皆さんは「時間を忘れるほど、没頭した体験」はありますか。
 
・受検勉強に集中していて、気がついたら朝だった
・一日中、夢中になって楽器を弾き続けていた
・新しい発見を予感し、無我夢中で研究に没頭した

仕事で、スポーツや芸術で、読書、ゲームで、研究や趣味で、時間を忘れるほど「没入」した体験が、きっと皆さんにもあるのではないでしょうか。

■フロー状態とは

人がある活動に没頭し、全身全霊で集中し、時間を忘れて没入する状態のこと。

ハンガリー出身の心理学者 チクセントミハイ(Mihaly Csikszentmihalyi, Ph.D.)は、少年時代、第二次大戦後の荒廃した祖国で、家や仕事を失うなど生きる希望を失っている人を見た体験が、その後「生きるとは何か」「幸せとは何か」を考えることにつながったようです。
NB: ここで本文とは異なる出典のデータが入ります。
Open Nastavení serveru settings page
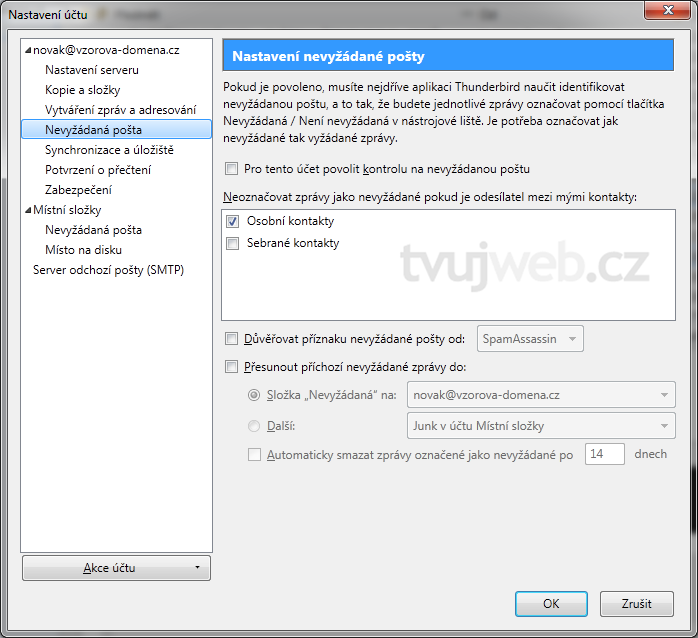 pos(92,70)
その後、渡米し、心理学を学ぶ一方で、「毎日の生活の中で、どんな時に幸せを感じるか」を研究するため、スポーツ選手や芸術家、科学者などをインタビュー。その結果から、クリエイティブな活動や高いスキルを求められる仕事に没頭している時、疲れを感じず、時間を忘れて活動を続け、持続的な満足感が得られていることに気づきました。

この心理状態を彼は「フロー」と名付けたのです。



では、このフロー状態を仕事や職場で作り出すと、どのような利点があるのでしょうか。


■仕事でフロー状態になることのメリット

 ●仕事に楽しさを感じられる
 ●高い成果を発揮できる
 ●自己成長感、充実感・達成感、自尊心が得られる
 ●集中力を高め、ストレスを軽減できる
 ●スキルが向上する
 ●職場・仕事へのエンゲージメントが高まる



では、どうしたらフロー状態にはいれるのか・・・。

フローの特徴をヒントにしてみましょう。

■フロー状態を生み出すために

1.目標が明確

  やるべきことは決まっており、迷いがない。
  その過程の積み重ねが結果を生み出します。

2.即座にフィードバックがある

  素早く手応えが感じられる。
  さらに行動のモチベーションが上がる。


3.能力とチャレンジが釣り合っている

  スキルと比べて、高過ぎず、低過ぎない目標。
  もう少し力を出せば、できるイメージが持てる。

4.とにかく集中している

  その仕事と一体になった感覚。
  注意が散漫になることが無い。

  
5.「現在」に重きを置いている

  過去を悔んだり、未来を心配することがない。
  現在、今、目の前のことだけに集中できる。


6.自分でコントロールしている

  人からせかされることもない。
  すべて自分の裁量でやっている感覚。


7.人の目を気にしない

  他人にどう思われるかを気にしない。
  やっていること以外は意識の外に置いている。

8.時間を忘れる

  時間が停止しているほどの没入感。
  あっという間に時間が経つ感覚。

9.活動そのものに喜びや充足感を感じる

  活動で得られる結果や報酬よりも、
  活動そのものが楽しいと感じ、
  充実感や満足感が得られる


 
職場でフローを活用しょう

このように、フローという心理状態は、工夫次第で誰でも生み出すことができます。



仕事や職場で、自尊心や充実感を感じながら仕事に取り組め、成果を生み出し、スキルを高め、さらに、ストレスも軽減します。仕事へのモチベーションも高まり、生産性やエンゲージメントの向上、そして個人と組織の成長まで、多くの成果が期待ができそうです。

個人の仕事で。会社の職場で。
フロー状態を上手く作り出し、健やかなパフォーマンス向上を目指していきたいものですね。